Anyone experiencing sudden or significant hair loss or hair thinning should see a dermatologist for a specialist medical diagnosis.
Alopecia areata is an autoimmune disorder and occurs when the immune system attacks the hair follicle causing inflammation around the hair root. The hair root then becomes inactive and the hair falls out.
Despite the loss of hair, in cases of alopecia areata the hair follicle remains alive. It is simply waiting for the signal to be transmitted to restart the hair growth cycle.
It is thought that there is a genetic disposition to develop alopecia areata, which is consistent with its autoimmune basis. There may be a family history.
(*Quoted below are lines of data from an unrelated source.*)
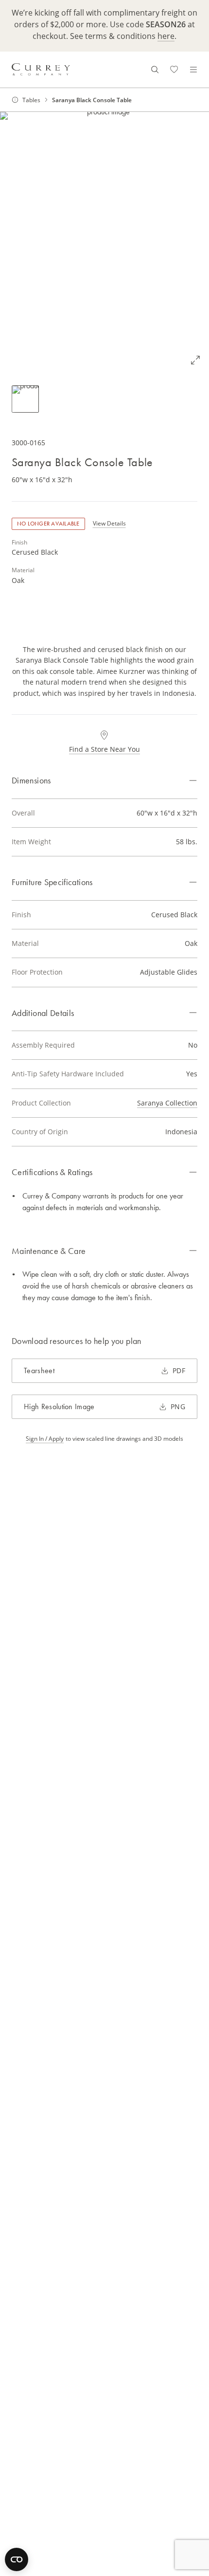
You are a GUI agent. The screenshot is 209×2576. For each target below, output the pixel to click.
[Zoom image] (195, 360)
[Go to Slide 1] (25, 399)
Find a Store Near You (104, 749)
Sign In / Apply (45, 1438)
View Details (109, 523)
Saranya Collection (167, 1102)
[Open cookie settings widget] (16, 2559)
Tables (31, 100)
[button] (104, 243)
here (165, 36)
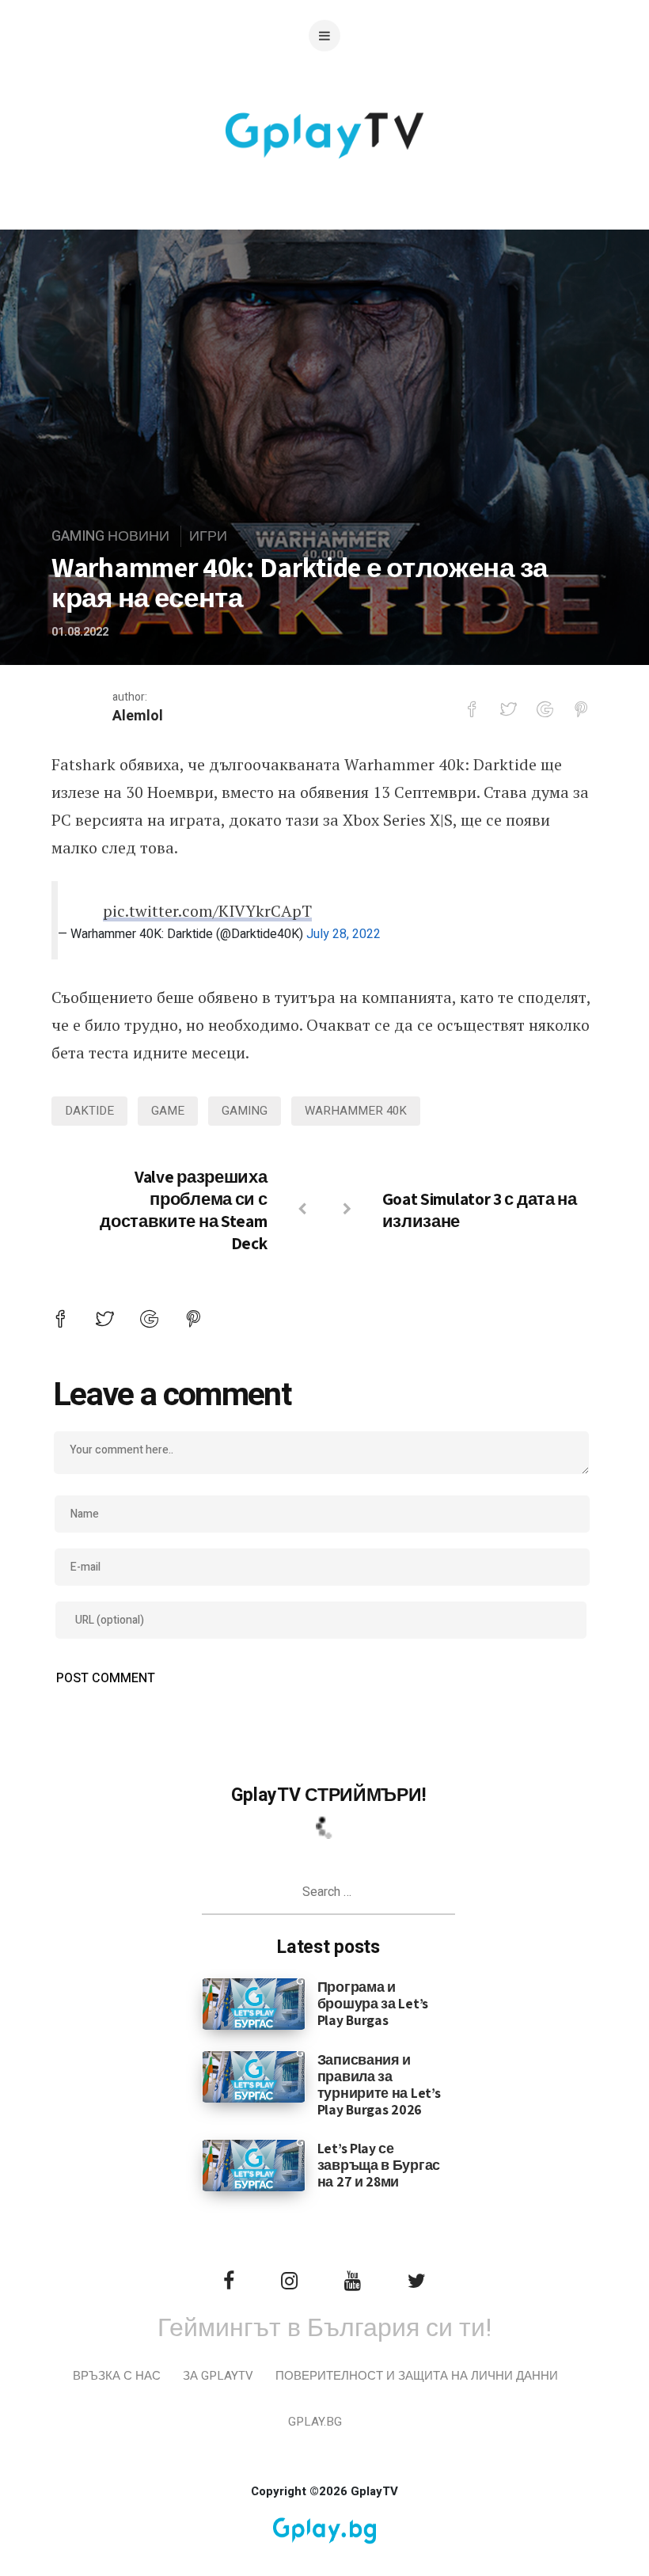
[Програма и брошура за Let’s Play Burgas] (254, 2003)
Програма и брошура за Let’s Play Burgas (372, 2003)
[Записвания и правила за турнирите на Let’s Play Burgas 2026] (254, 2075)
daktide (89, 1110)
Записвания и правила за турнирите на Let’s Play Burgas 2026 (379, 2084)
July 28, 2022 (343, 934)
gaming (245, 1110)
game (167, 1110)
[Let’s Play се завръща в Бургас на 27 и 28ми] (254, 2165)
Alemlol (137, 716)
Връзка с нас (117, 2375)
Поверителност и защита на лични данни (416, 2375)
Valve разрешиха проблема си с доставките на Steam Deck (183, 1209)
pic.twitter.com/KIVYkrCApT (207, 910)
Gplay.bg (315, 2421)
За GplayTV (218, 2375)
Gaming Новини (110, 536)
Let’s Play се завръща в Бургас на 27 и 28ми (378, 2164)
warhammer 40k (356, 1110)
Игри (208, 536)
Sometimes there is also a stressful event, but only in a minority of cases.
Alopecia areata is not contagious and cannot be "caught' through body contact, sharing a comb or any other means of contact.
There are usually no warning symptoms for alopecia areata, the hair simply stops growing and falls out.
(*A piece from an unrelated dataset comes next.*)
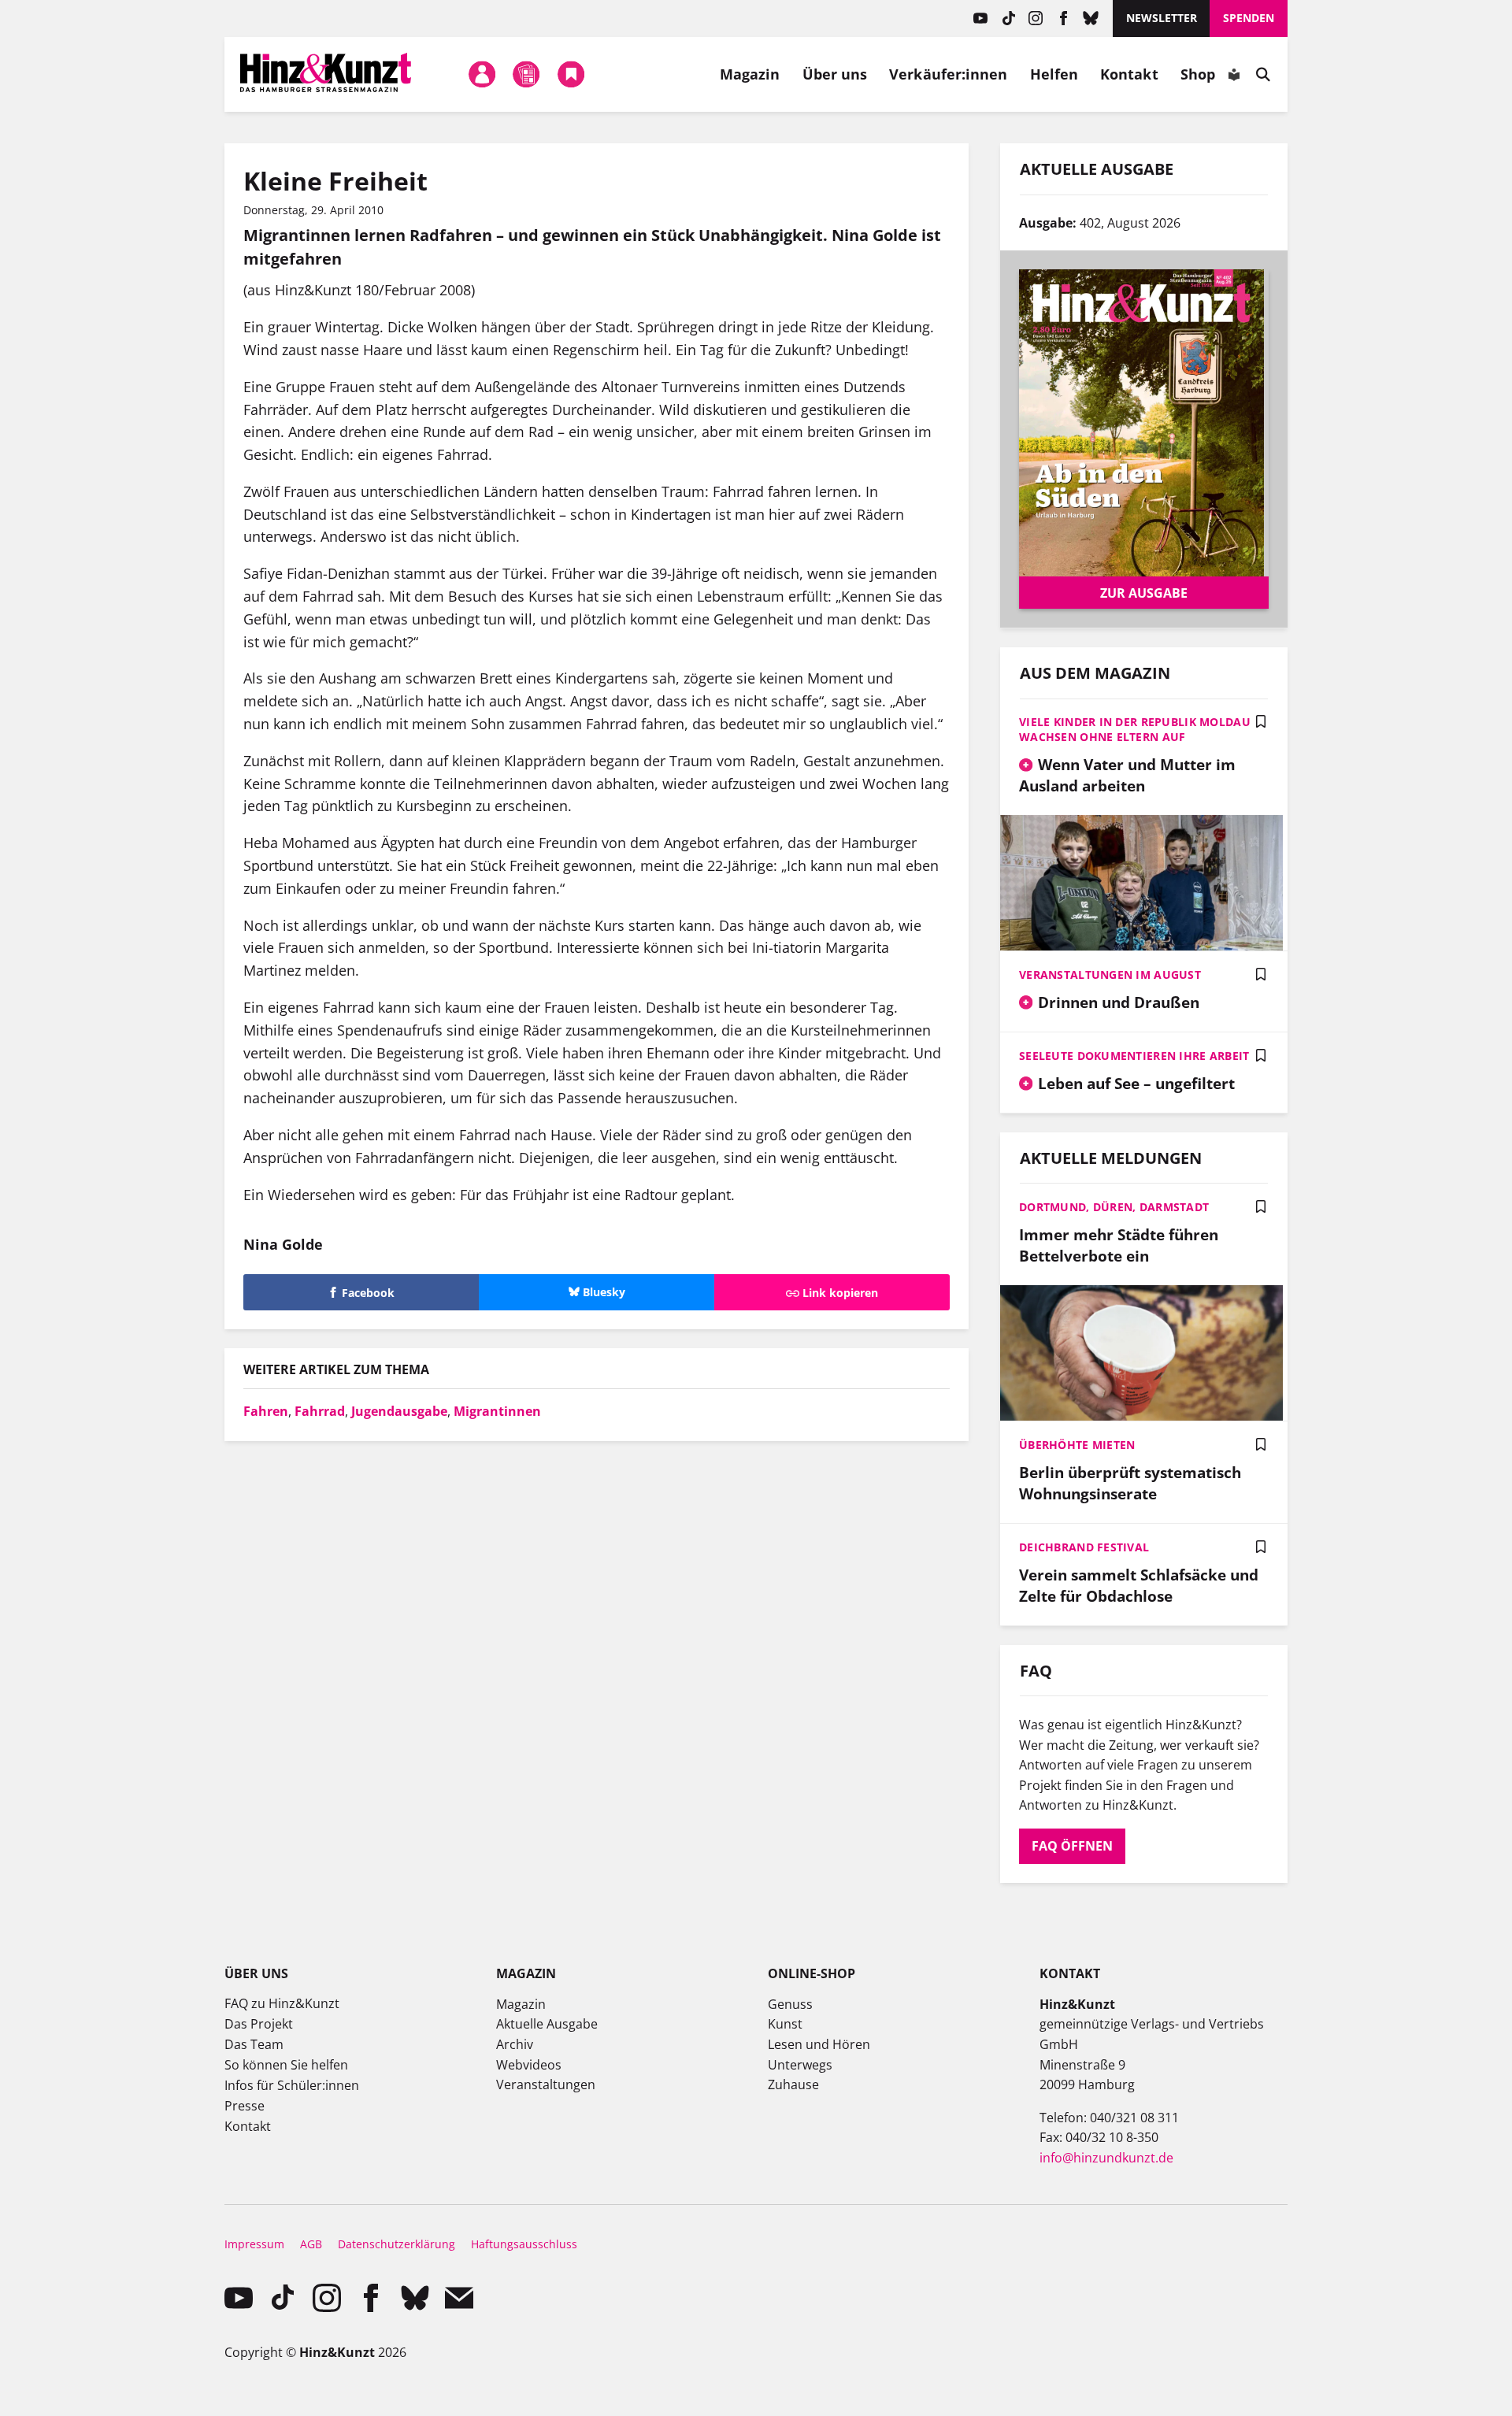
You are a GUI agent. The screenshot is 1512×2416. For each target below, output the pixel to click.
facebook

Alopecia areata affects males and females equally and can develop in people of all ages, although it is most common in teenagers and young adults.
This condition most commonly occurs in people who are otherwise healthy and is not related to their general health.
In alopecia areata, the scalp is the most common area affected , but eyelashes, eyebrows, and facial hair and indeed the whole of the body may also be involved. Localised forms of alopecia areata are most common, but rarely, hair loss can be very widespread over the body.
As the hair follicle remains active in cases of alopecia it is not uncommon for the hair to start growing again on its own.
Treatments focus on stimulating hair regrowth and include:
• Oral corticosteroids tablets
• Topical lotions and creams
• Cortisone injections
• Irritants to activate the immune system
• Ultraviolet light treatment
It may also be possible to camouflage the hair loss until treatment takes effect.
Alopecia - other types
Male pattern hair loss or common balding is the most common form of alopecia. Treatments available these days include lotions and tablets, where warranted.
Similarly, many women also suffer from "female-pattern hair loss". Again, treatments include lotions and appropriate prescription oral medication, where indicated.